▸ **Activity 1**
Decide whether each statement below agrees with the earnings call remarks. Answer yes or no for each and quote the deciding words.
(a) The company has $300 million of noncore asset sales under contract.
(b) Fourteen prospective groups are evaluating the loan receivable at 150 West Georgia.
(c) About half of the debt maturing in early 2026 is expected to be refinanced.
▸ **Activity 2**
According to the earnings call remarks, how much was available on the unsecured credit facility at quarter end?
▸ **Activity 3**
Pick up the earnings call remarks after their final sentence and write what follows.

Text segment below:

Second, our disposition program. We remain on track to divest approximately $300 million in noncore asset sales this year. As of today, we have $200 million under contract and these transactions will close in the second half of 2025. Third, the monetization of our loan receivable at 150 West Georgia. This process is underway with 14 prospective groups evaluating the opportunity. We are still targeting a December 2025 close. At quarter end, our liquidity remained strong with $635 million available on our unsecured credit facility. We issued $850 million in unsecured debentures in 2025 and used these proceeds to proactively address our upcoming debt maturities. We effectively refinanced 20% of our outstanding debt and saw only a marginal increase in our interest expense of approximately $1 million on an annualized basis related to this refinancing.
Through this, we also saw Moody's withdraw their unsolicited rating and our spreads tightened in the secondary market. Looking ahead, we have $850 million of debt maturing in early 2026. A portion of this will be repaid as part of our deleveraging plan with approximately half expected to be refinanced. We have optionality in addressing the refinancing, including both secured and unsecured financing, although our preference is to continue our unsecured debenture program. We made significant progress in the first half of the year, despite by macroeconomic and geopolitical uncertainties. We still have more work to do, but we remain confident in our strategy, in our platform and in our ability to deliver long-term value. Thank you for your time today. I'll now pass it over to JP.

End of Text segment.
Data shown below:

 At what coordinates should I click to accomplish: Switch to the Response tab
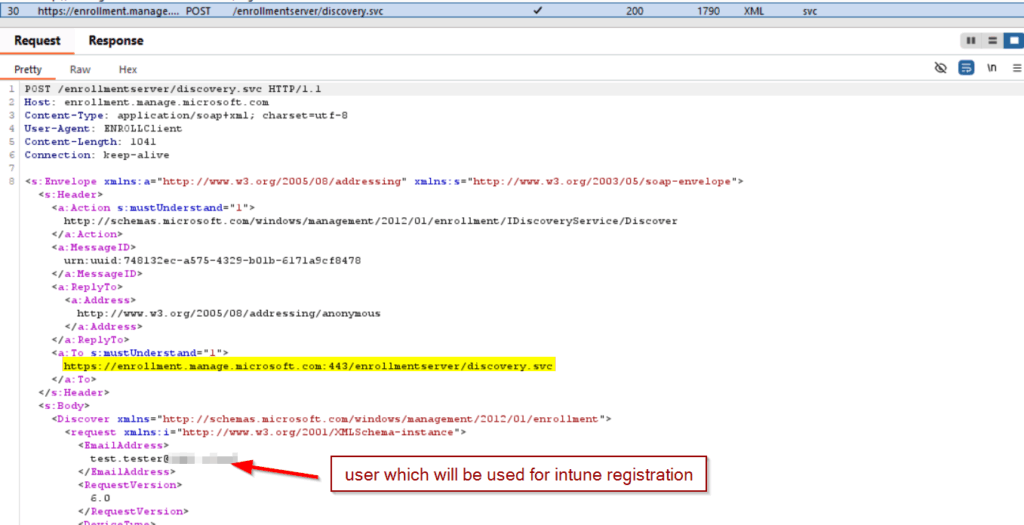[x=116, y=41]
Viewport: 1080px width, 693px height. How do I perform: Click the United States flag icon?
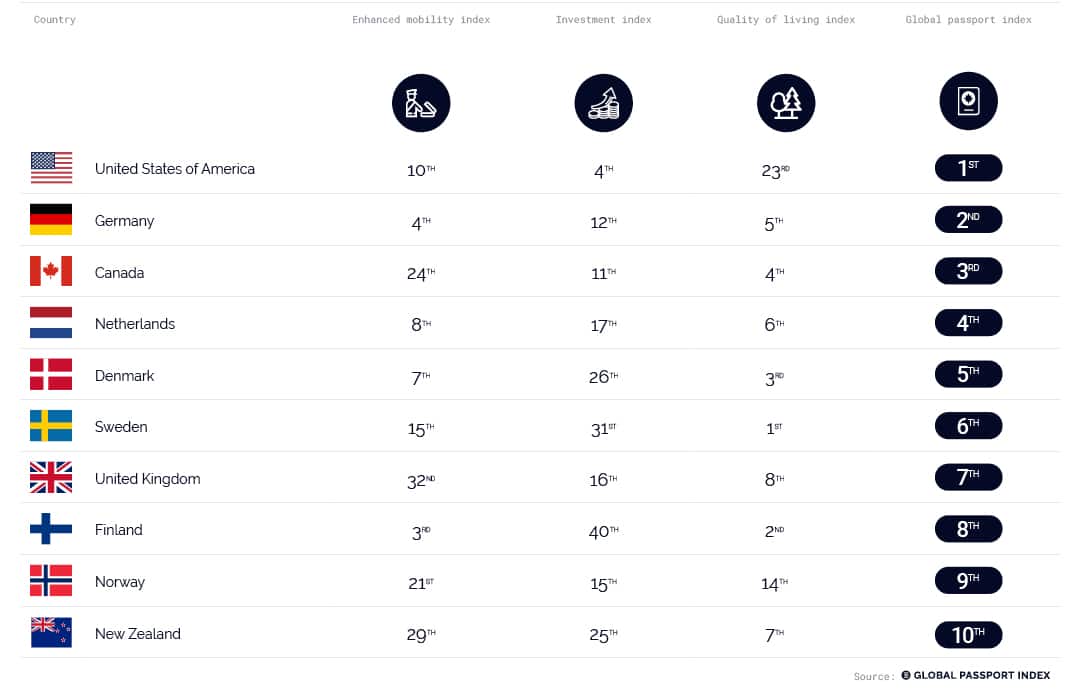[51, 168]
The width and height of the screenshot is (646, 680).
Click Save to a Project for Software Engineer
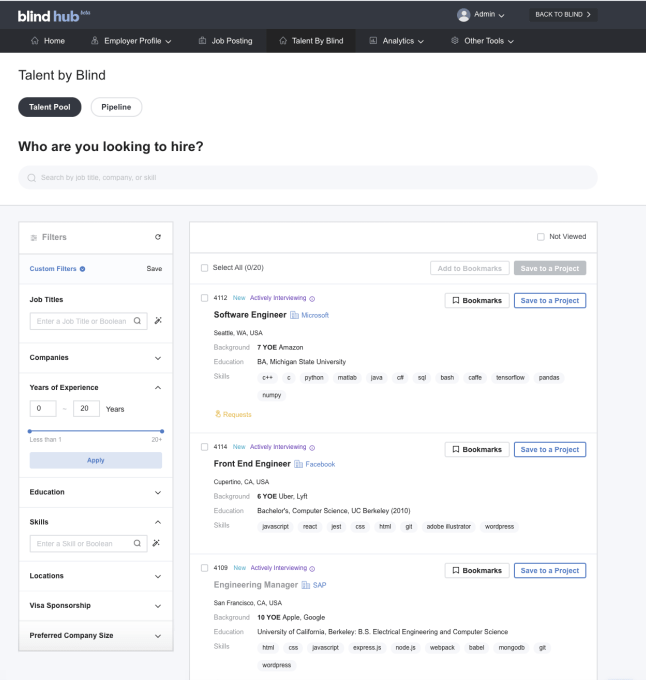point(549,300)
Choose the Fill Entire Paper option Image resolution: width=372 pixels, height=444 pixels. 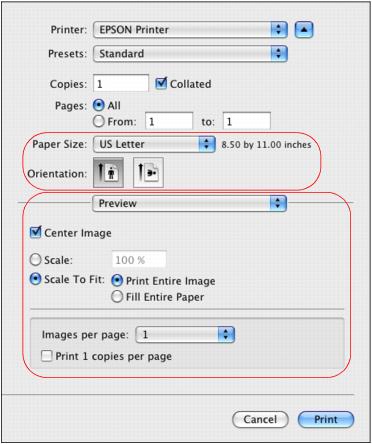[117, 297]
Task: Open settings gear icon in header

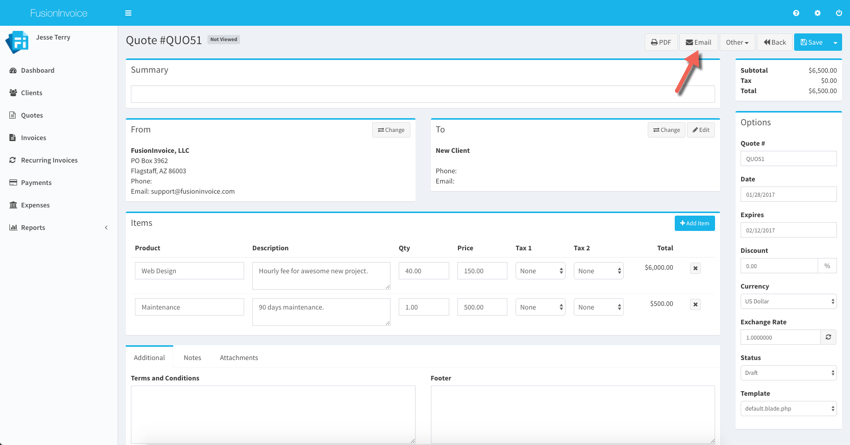Action: coord(817,13)
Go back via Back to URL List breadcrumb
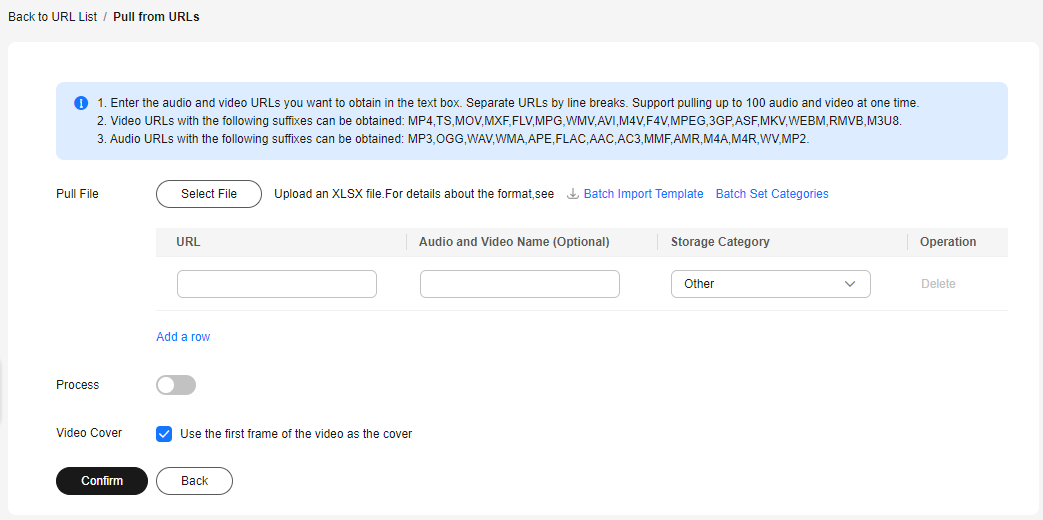Image resolution: width=1043 pixels, height=520 pixels. point(53,17)
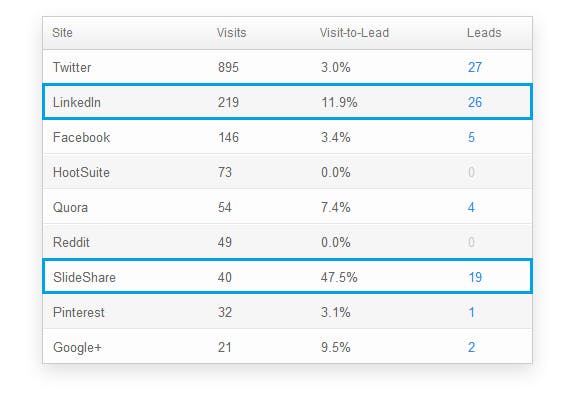Sort by the Visits column header

231,33
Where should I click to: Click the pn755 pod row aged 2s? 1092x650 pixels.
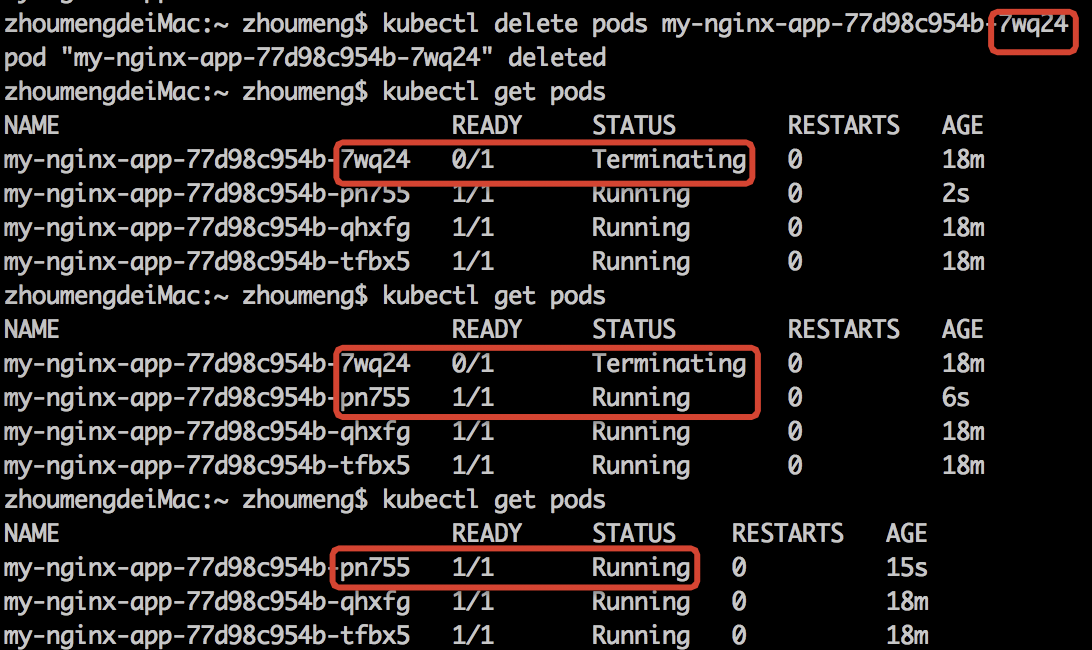[207, 194]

End of Data shown.

▸ **Response box 1**
(a) No: "As of today, we have $200 million under contract"
(b) Yes: "This process is underway with 14 prospective groups evaluating the opportunity."
(c) Yes: "with approximately half expected to be refinanced"

▸ **Response box 2**
$635 million was available on the unsecured credit facility.

▸ **Response box 3**
Thanks, Nan. In Q2, we continued to experience strong conversion rates, robust expansion activity and a shift towards larger space requirements among the prospective users despite the uncertain macroeconomic environment. Following the close of the quarter, we've observed a noticeable increase in our leasing pipeline as more and more organizations reaffirm that the office is the principal venue for creativity and connectivity. In Q2, our lease area remained stable and outperformed each of the urban submarkets in which we operate, except for Vancouver, where we are making great progress in addressing acquired vacancy. We remain extremely encouraged by the number of existing users in our portfolio that continue to require more space.
In Q2, 75,000 square feet of new leasing activity represented expansions, a 50% increase compared to the previous quarter. We are also encouraged by our improving retention rate, which year-to-date is 69%, closer to our historical average of 70% to 75%. The average rental rate in the same period was up 3.1% when comparing the ending to starting base rent and up 13.2% when comparing average to average. The observed moderation in rental rate growth upon renewal is in line with our expectations and reflects the anticipated impact of increased supply, a message we have been communicating for several years. Tour activity continues to be strong. Tour activity in our rental portfolio was up 13% from the prior quarter and up 21% from the prior year.
Industries represented by touring organizations continue to be technology, media, professional services, education and medical uses. At the end of last quarter, we reported we had 1.3 million square feet of leasing activity under negotiation or at the prospect stage, including 684,000 square feet of new leasing activity. In Q2, we completed 588,000 square feet of leasing activity, including 407,000 square feet of new leasing, resulting in a 60% conversion rate.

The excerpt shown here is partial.